- _What you should do_:
Return only that part of the material below which starts with the line containing "IADC Bookstore (23, 1981)" and goes on through the line containing "[Recent Drilling News] (68, 1400)", restated exactly.

- _Dataset extract_:
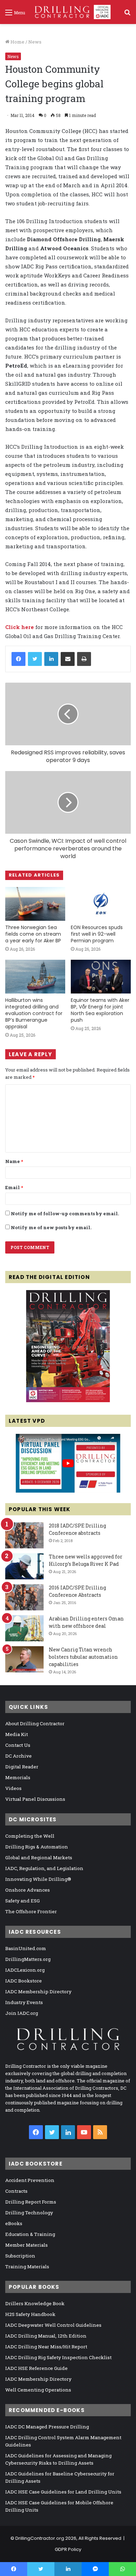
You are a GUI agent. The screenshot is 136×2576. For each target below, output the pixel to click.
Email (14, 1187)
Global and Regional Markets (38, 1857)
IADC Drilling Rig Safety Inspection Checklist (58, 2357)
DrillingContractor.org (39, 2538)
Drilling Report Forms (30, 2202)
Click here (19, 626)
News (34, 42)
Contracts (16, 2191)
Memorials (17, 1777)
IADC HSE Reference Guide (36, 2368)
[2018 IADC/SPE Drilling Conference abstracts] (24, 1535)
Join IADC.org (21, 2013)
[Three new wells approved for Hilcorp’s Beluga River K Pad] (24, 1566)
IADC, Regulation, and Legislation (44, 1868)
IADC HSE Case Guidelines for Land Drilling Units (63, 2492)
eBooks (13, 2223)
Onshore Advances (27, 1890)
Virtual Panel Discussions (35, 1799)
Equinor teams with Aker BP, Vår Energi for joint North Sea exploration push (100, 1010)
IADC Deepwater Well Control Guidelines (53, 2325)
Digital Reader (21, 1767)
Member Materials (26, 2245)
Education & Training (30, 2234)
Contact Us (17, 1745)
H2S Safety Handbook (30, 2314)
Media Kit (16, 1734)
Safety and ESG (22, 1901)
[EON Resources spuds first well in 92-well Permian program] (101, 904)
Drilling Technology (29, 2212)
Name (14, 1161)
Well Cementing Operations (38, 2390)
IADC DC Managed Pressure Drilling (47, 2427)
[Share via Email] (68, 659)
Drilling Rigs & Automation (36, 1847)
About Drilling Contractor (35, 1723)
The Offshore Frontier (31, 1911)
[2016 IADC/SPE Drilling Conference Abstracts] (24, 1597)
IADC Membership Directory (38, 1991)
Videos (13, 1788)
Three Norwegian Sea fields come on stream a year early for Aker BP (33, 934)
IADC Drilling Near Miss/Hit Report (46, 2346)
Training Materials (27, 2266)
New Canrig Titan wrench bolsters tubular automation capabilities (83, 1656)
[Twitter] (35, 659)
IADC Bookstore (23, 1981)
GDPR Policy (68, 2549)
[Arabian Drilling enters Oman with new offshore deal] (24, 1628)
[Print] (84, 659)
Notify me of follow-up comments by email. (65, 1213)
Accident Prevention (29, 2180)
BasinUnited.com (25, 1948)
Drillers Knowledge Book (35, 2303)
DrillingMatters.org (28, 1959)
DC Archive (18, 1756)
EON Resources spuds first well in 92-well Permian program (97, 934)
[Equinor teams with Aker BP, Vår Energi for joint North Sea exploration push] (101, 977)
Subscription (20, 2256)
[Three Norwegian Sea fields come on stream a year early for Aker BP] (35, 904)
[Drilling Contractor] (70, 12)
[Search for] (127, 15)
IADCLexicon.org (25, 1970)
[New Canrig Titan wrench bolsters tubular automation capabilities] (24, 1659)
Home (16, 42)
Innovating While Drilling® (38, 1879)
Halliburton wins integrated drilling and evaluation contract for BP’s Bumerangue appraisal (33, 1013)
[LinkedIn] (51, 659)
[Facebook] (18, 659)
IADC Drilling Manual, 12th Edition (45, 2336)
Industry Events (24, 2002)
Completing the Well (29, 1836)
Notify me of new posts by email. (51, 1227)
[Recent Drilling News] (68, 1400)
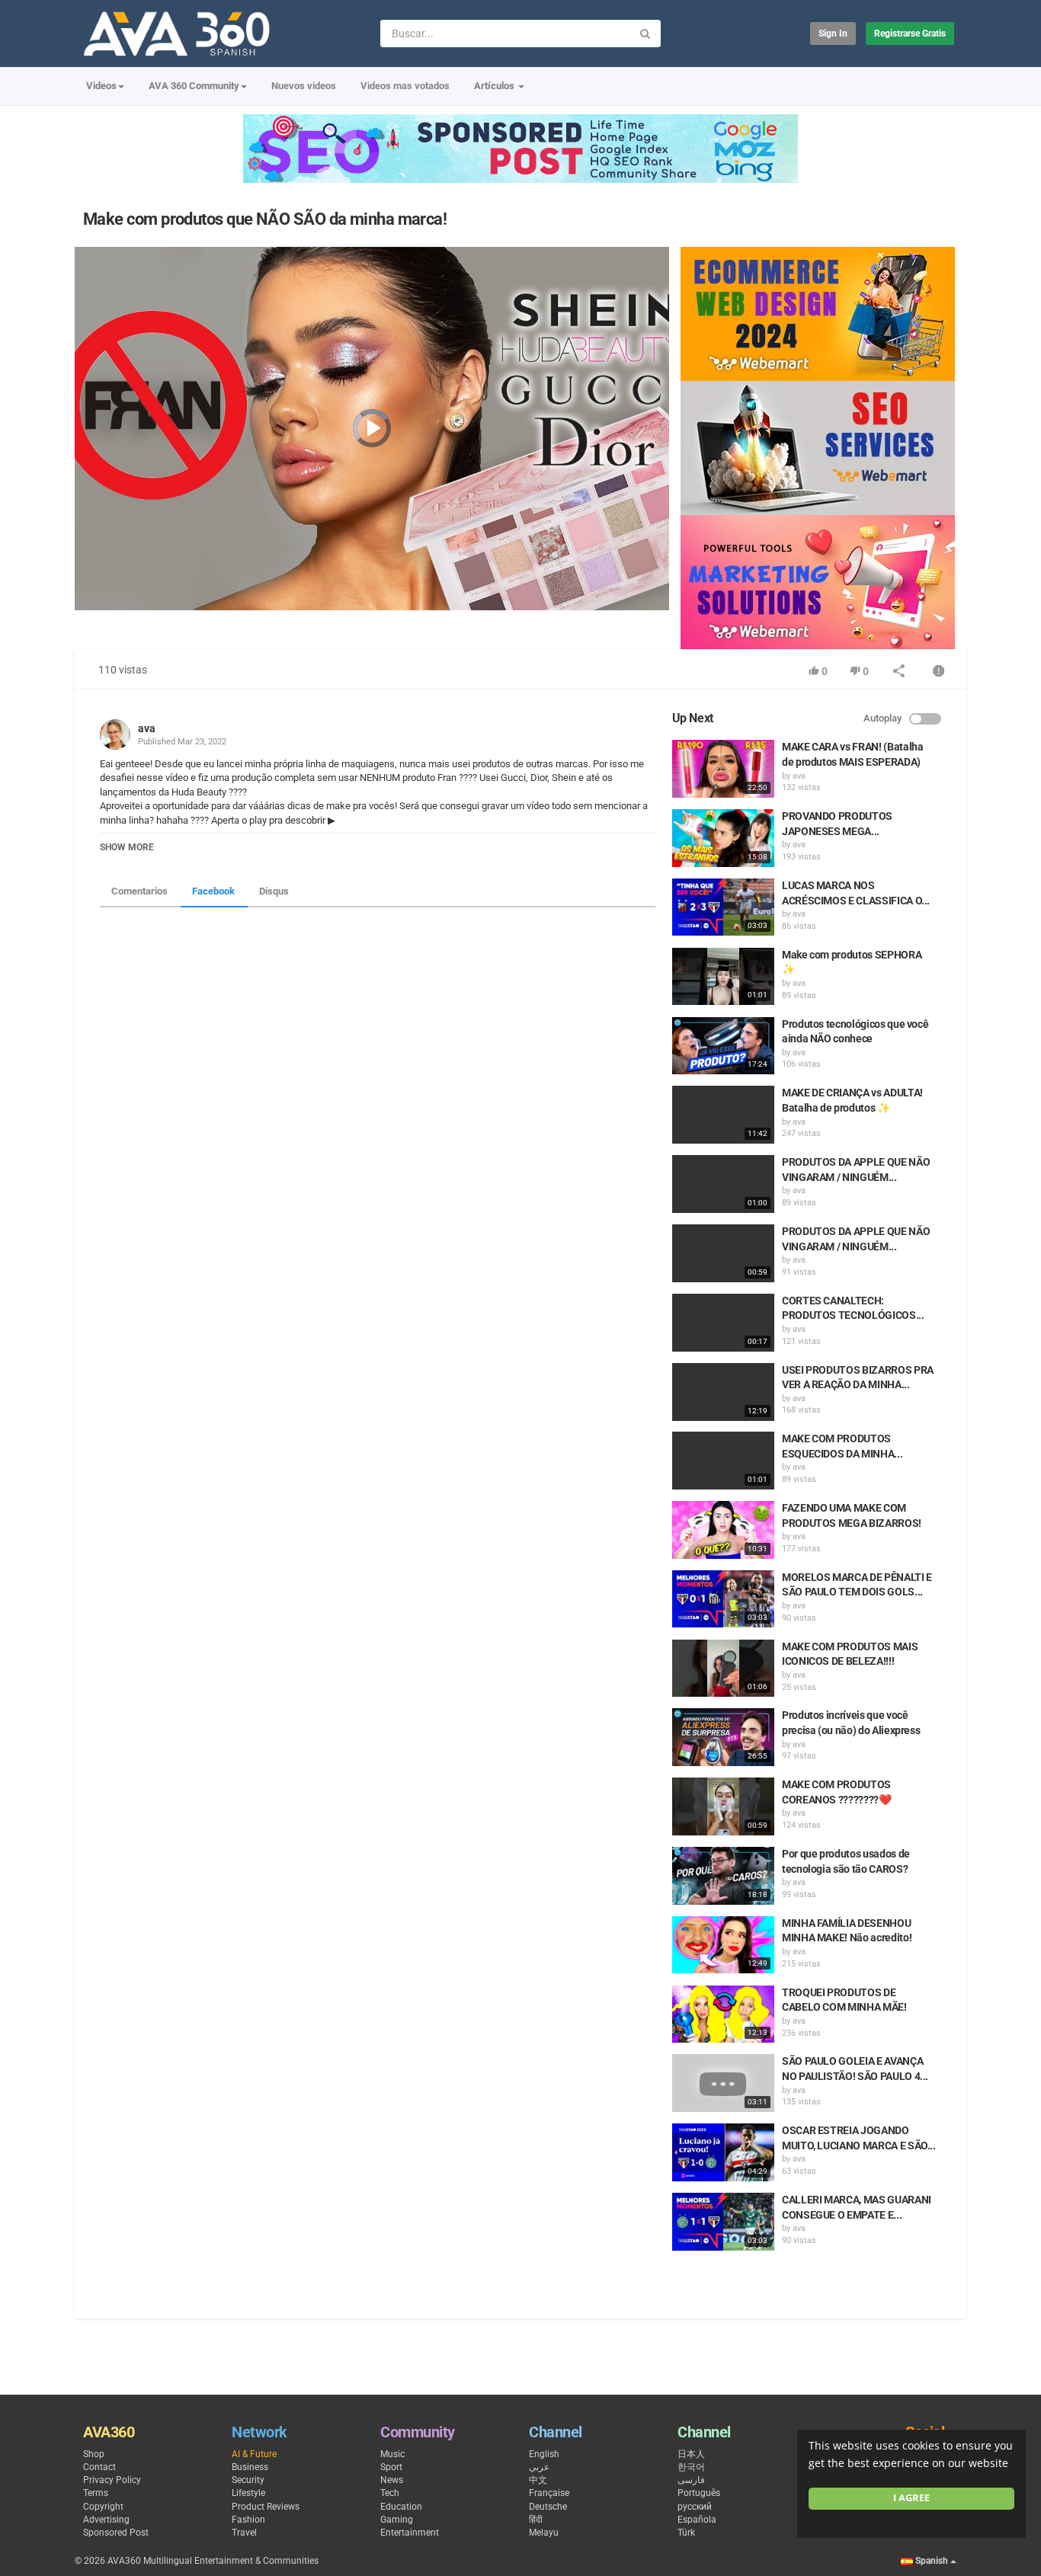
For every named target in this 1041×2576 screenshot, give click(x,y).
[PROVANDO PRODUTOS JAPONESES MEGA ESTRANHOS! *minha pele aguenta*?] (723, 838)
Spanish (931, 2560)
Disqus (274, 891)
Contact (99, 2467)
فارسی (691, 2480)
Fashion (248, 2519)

---

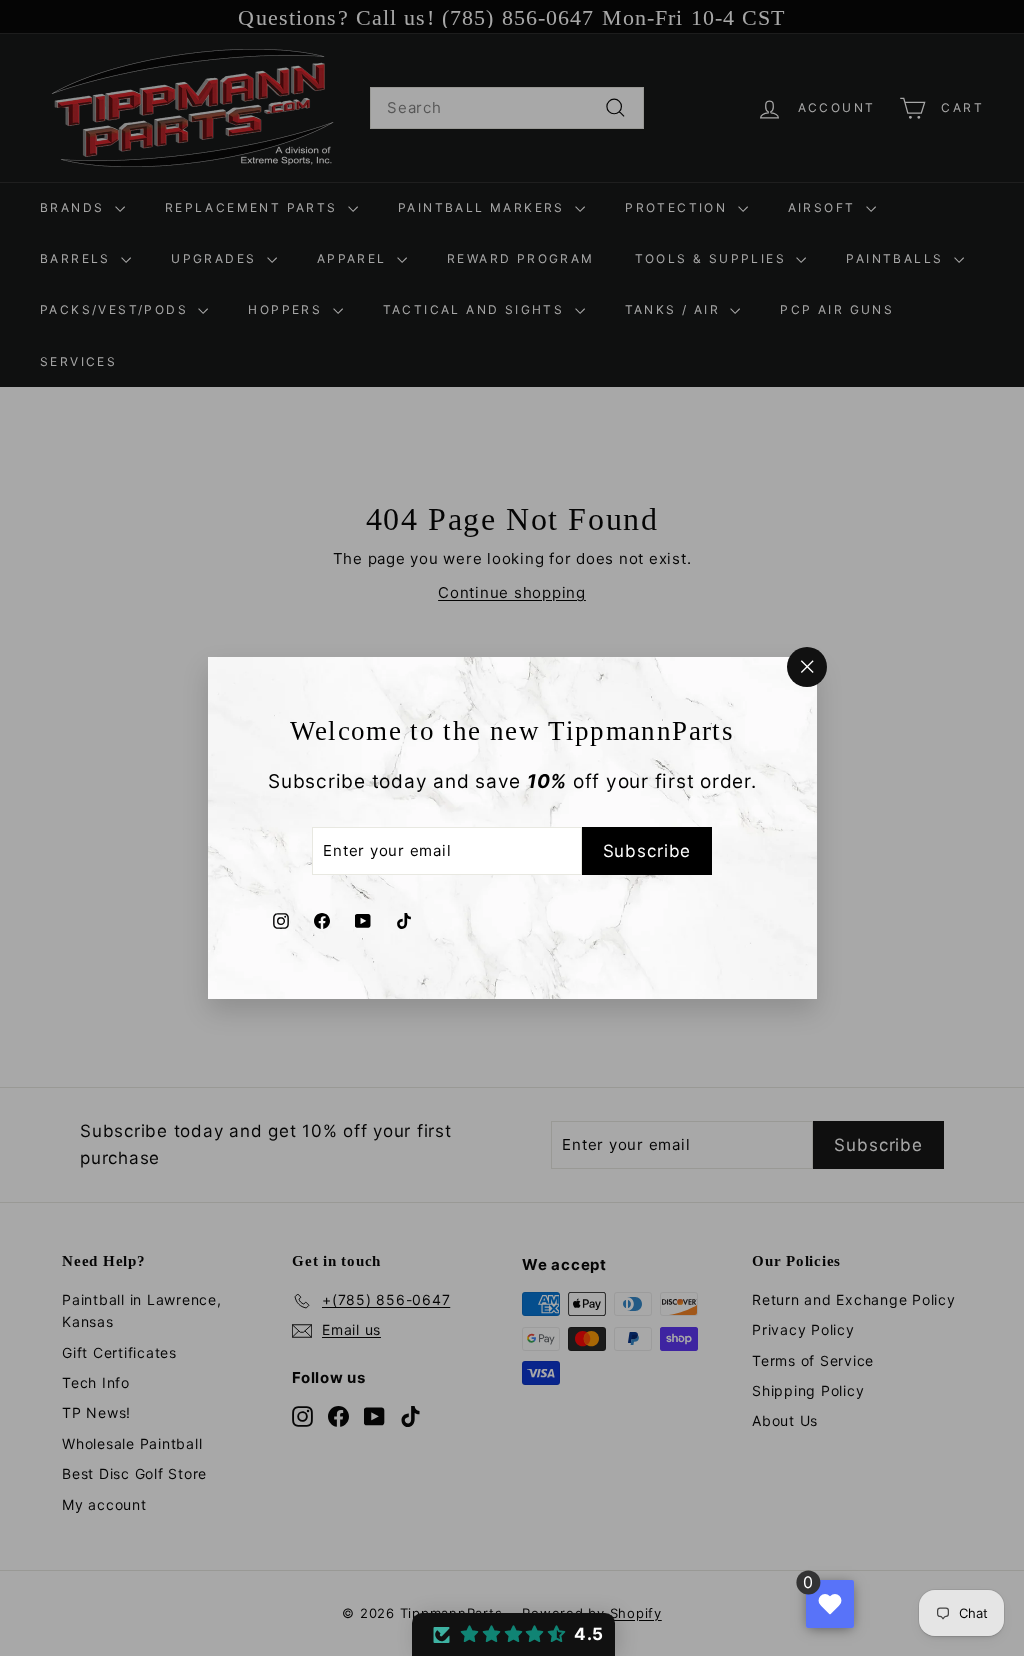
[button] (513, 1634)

- _Result of this task_:
IADC Bookstore (23, 1981)
GDPR Policy (68, 2549)
[Arabian Drilling enters Oman with new offshore deal] (24, 1628)
[Print] (84, 659)
Notify me of follow-up comments by email. (65, 1213)
Accident Prevention (29, 2180)
BasinUnited.com (25, 1948)
Drillers Knowledge Book (35, 2303)
DrillingMatters.org (28, 1959)
DC Archive (18, 1756)
EON Resources spuds first well in 92-well Permian program (97, 934)
[Equinor teams with Aker BP, Vår Energi for joint North Sea exploration push] (101, 977)
Subscription (20, 2256)
[Three Norwegian Sea fields come on stream a year early for Aker BP] (35, 904)
[Drilling Contractor] (70, 12)
[Search for] (127, 15)
IADCLexicon.org (25, 1970)
[New Canrig Titan wrench bolsters tubular automation capabilities] (24, 1659)
Home (16, 42)
Innovating While Drilling® (38, 1879)
Halliburton wins integrated drilling and evaluation contract for BP’s Bumerangue appraisal (33, 1013)
[LinkedIn] (51, 659)
[Facebook] (18, 659)
IADC Drilling Manual, 12th Edition (45, 2336)
Industry Events (24, 2002)
Completing the Well (29, 1836)
Notify me of new posts by email. (51, 1227)
[Recent Drilling News] (68, 1400)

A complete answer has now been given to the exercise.